Mobile 20-meter band antenna mounted on a speaker stand
Today I mounted my Diamond HF20FX (a mobile 20-meter band antenna originally bought to use with my mag-mount on the car) on a speaker stand in the spare bedroom, along with counterpoises (or radials).
I found a counterpoise calculator on the website of M0UKD ( https://m0ukd.com/calculators/quarter-wave-ground-plane-antenna-calculator/ ) which suggests a counterpoise length of 5.67 meters for a frequency of 14.070Mhz. In fact, there is some discussion online about the number of radials and the length of radials necessary for an effective quarter-wave vertical antenna ( https://www.radioenthusiast.co.uk/news/radials-for-quarter-wave-verticals-an-overview/ ). I should first mention that the length of the Diamond HF20FX is adjustable and that I had previously tuned the antenna for a minimum SWR on a frequency of 14.070Mhz on the car mag-mount.

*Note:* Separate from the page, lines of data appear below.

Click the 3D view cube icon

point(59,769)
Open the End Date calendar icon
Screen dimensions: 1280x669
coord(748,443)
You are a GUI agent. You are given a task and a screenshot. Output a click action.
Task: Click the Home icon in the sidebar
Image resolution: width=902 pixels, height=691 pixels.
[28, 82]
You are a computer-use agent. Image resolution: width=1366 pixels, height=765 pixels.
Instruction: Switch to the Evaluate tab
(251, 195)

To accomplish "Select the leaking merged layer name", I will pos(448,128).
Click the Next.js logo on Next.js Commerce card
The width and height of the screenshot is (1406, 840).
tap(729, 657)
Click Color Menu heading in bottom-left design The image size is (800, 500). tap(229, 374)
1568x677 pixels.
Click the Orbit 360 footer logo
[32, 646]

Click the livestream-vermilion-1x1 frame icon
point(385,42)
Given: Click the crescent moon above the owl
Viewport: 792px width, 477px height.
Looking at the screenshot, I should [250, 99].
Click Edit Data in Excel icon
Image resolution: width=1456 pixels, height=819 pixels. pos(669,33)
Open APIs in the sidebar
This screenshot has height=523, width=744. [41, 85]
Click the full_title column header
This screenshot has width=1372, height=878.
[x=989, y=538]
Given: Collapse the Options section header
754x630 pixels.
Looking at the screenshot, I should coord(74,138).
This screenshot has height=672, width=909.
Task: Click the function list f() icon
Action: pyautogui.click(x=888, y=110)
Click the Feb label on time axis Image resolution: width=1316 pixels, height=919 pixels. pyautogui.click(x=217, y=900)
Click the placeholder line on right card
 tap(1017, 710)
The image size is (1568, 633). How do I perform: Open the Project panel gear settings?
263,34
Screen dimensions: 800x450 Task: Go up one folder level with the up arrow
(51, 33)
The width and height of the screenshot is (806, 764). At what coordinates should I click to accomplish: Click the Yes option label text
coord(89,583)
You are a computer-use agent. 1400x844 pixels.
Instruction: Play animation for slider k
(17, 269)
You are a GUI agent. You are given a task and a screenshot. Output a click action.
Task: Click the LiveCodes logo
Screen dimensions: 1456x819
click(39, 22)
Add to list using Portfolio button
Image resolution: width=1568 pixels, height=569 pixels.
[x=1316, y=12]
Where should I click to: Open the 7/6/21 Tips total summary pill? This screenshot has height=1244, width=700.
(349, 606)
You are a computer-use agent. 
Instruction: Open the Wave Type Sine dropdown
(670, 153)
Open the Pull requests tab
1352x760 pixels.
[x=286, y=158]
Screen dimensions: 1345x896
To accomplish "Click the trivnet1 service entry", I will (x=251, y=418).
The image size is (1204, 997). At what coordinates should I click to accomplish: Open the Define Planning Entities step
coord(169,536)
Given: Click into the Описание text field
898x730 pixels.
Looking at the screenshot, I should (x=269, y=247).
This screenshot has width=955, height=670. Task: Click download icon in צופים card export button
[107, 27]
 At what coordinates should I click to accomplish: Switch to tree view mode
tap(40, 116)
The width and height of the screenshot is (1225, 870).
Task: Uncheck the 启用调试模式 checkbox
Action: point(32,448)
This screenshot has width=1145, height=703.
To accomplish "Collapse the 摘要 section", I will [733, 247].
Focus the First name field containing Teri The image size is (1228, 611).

My initial experience with the mobile 20-meter band antenna using a single 5.67-meter long counterpoise was disappointing as it did not produce a strong reduction in the SWR across the 20-meter band. However, a second counterpoise just 5 meters long did produce a strong dip in the SWR across the 20-meter band centred on 14.070Mhz, when measured with a NanoVNA-H4. An additional third counterpoise, just 4 meters in length, left the centre of the dip in SWR centred at 14.070Mhz with the SWR further reduced to about 1.1:1.
By this point, I was using up scraps of wire from my junk box. A fourth counterpoise, 3 meters in length, increased the SWR and seemed to be capacitively coupled to my body, as the SWR fluctuated every time I moved. So this counterpoise was removed.
Now satisfied that the antenna was working in principle, I replaced the NanoVNA-H4 with my Sotabeams WSPRLite antenna tester, running WSPR between 14:30 and 15:00 today. When you consider that the mobile 20-meter band antenna was mounted indoors on a speaker stand in the spare bedroom with two counterpoises hanging out of windows and the third counterpoise running down the stairs, the results were surprising. I was transmitting just 200 milliwatts and yet my WSPR signal was heard in Fuerteventura, the Canary Isles; Otradalur, Iceland; and Urbino, Italy.
I now look forward to better weather, when I shall repeat testing on the patio and perhaps further afield.